======== Extracted entries ========
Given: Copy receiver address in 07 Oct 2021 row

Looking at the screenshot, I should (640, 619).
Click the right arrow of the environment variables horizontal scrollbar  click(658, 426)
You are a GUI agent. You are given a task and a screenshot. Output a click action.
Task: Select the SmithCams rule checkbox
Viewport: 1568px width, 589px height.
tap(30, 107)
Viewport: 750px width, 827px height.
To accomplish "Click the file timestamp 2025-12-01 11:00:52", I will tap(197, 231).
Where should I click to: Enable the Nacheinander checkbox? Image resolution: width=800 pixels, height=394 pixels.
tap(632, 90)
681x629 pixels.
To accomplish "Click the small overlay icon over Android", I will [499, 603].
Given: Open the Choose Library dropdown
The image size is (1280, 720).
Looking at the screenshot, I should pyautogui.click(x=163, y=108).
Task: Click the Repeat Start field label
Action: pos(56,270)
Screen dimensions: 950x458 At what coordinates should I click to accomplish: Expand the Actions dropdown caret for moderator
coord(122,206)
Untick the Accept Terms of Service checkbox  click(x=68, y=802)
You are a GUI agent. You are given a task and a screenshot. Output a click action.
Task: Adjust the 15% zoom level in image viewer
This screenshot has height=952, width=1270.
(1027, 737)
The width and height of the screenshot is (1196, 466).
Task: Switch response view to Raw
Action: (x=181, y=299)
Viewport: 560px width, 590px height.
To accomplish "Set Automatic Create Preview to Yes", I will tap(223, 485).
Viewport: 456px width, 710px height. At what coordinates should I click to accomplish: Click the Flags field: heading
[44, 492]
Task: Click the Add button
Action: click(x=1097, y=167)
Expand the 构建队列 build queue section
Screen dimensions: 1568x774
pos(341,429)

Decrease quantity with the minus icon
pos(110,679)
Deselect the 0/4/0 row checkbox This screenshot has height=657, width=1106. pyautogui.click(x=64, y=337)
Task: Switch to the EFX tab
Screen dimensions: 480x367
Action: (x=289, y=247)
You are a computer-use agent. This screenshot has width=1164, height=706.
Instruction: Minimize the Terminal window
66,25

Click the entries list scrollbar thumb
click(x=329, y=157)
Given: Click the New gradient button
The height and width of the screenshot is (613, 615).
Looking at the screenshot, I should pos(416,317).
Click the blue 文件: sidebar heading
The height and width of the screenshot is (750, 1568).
========
Work instructions
For this exercise, please copy exactly the lines of the material above from its first line through the line where "Viewport: 750px width, 827px height." appears.

Problem solution
Given: Copy receiver address in 07 Oct 2021 row

Looking at the screenshot, I should (640, 619).
Click the right arrow of the environment variables horizontal scrollbar  click(658, 426)
You are a GUI agent. You are given a task and a screenshot. Output a click action.
Task: Select the SmithCams rule checkbox
Viewport: 1568px width, 589px height.
tap(30, 107)
Viewport: 750px width, 827px height.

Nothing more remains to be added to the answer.